**** Supplied material

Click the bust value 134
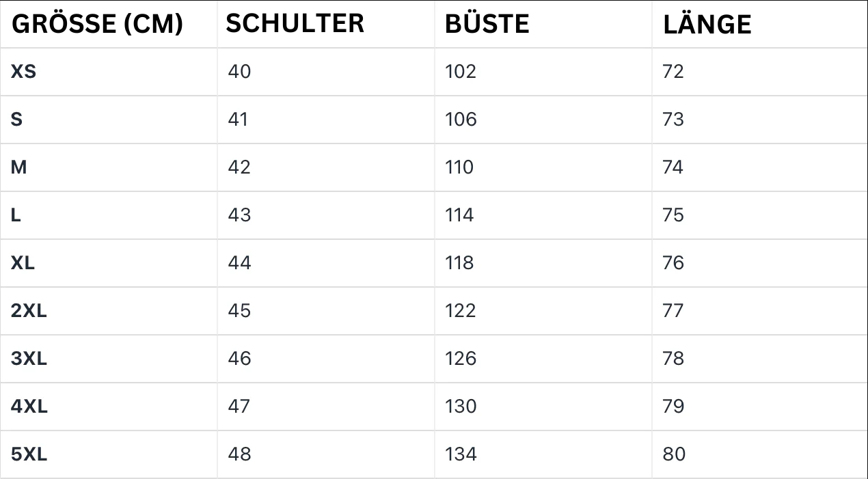Image resolution: width=868 pixels, height=479 pixels. (460, 454)
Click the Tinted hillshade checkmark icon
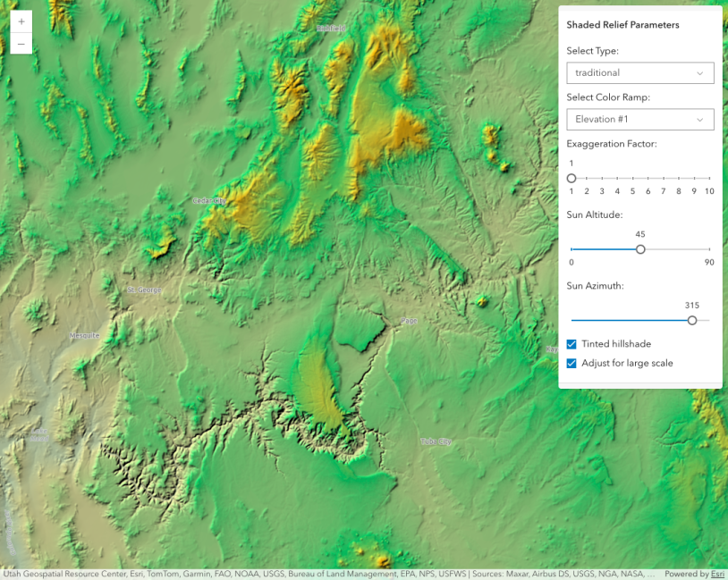728x580 pixels. tap(571, 343)
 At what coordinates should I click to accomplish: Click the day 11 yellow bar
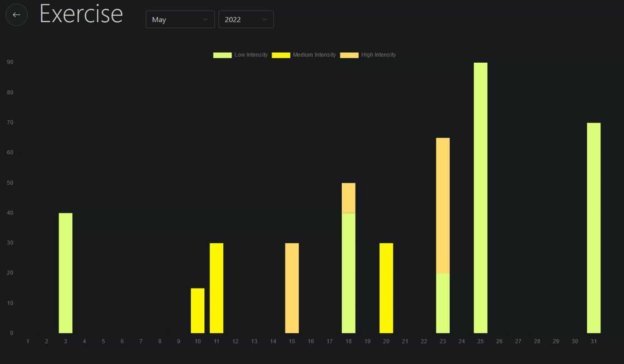[216, 288]
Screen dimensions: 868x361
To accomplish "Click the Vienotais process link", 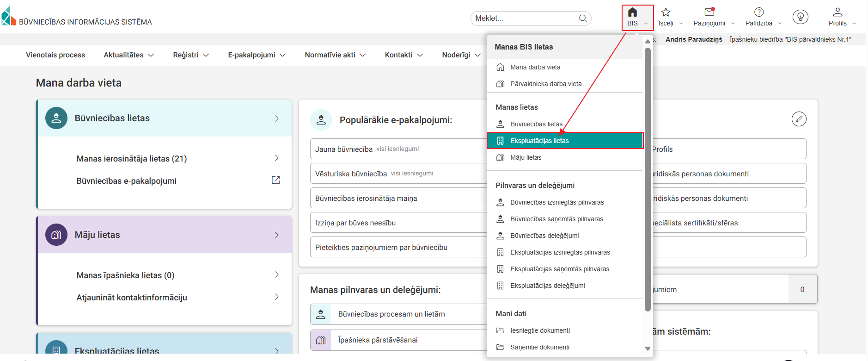I will pyautogui.click(x=55, y=55).
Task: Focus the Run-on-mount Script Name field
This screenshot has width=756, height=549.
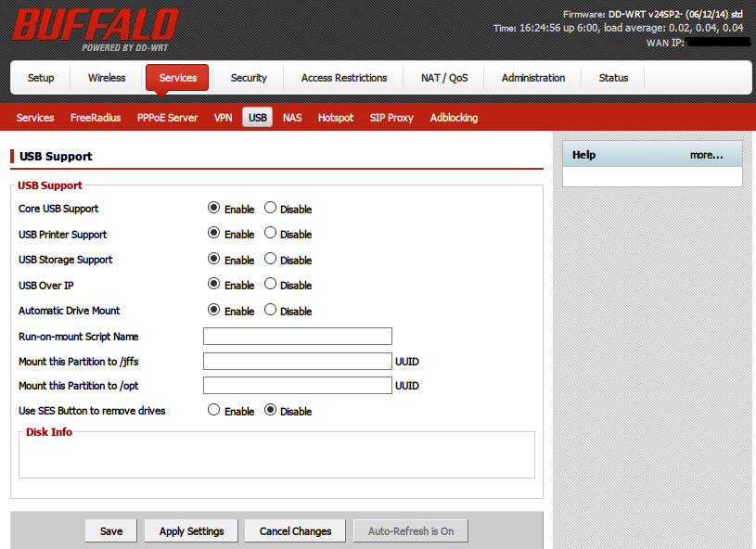Action: point(298,336)
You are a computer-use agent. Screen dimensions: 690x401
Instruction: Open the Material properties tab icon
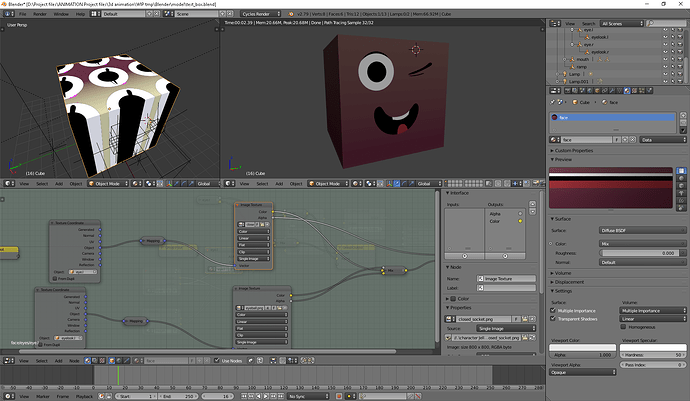pyautogui.click(x=627, y=90)
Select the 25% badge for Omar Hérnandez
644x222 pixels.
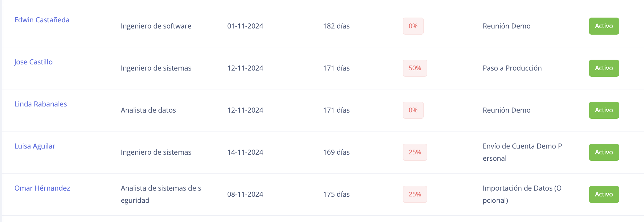415,194
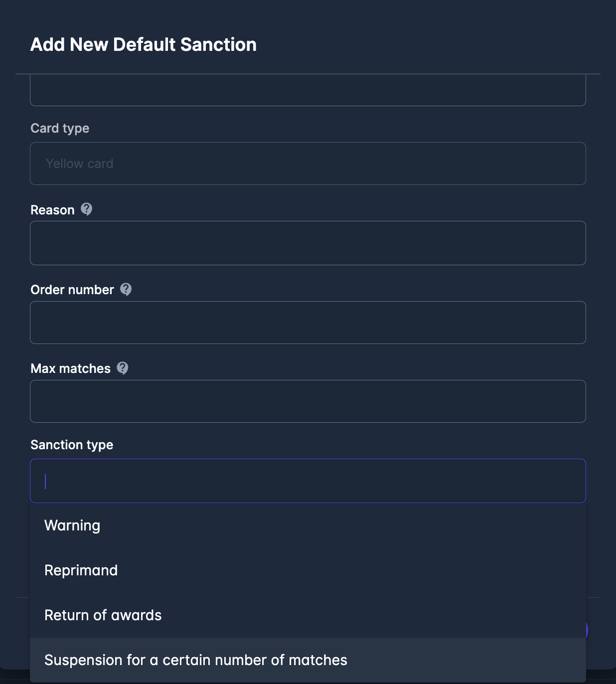Select Suspension for a certain number of matches

click(196, 660)
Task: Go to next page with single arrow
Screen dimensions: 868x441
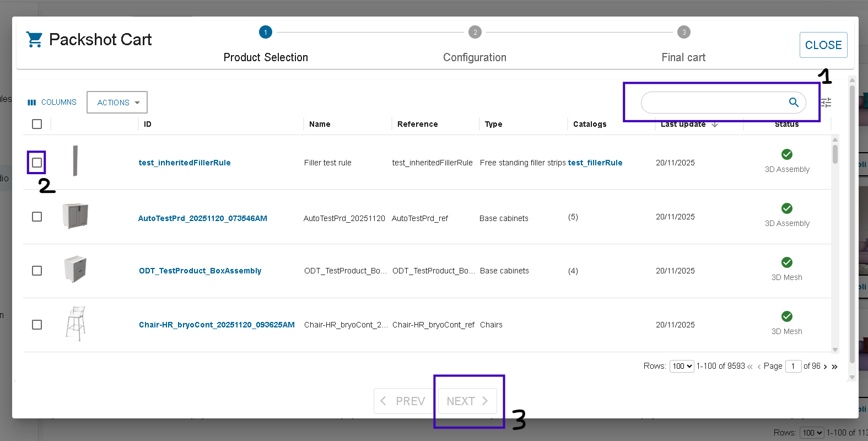Action: coord(825,367)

********

**Work order**
For each line in the entries that contains the string "Task", make a copy.

**Written response**
Task: Focus the Run-on-mount Script Name field
Task: Go to next page with single arrow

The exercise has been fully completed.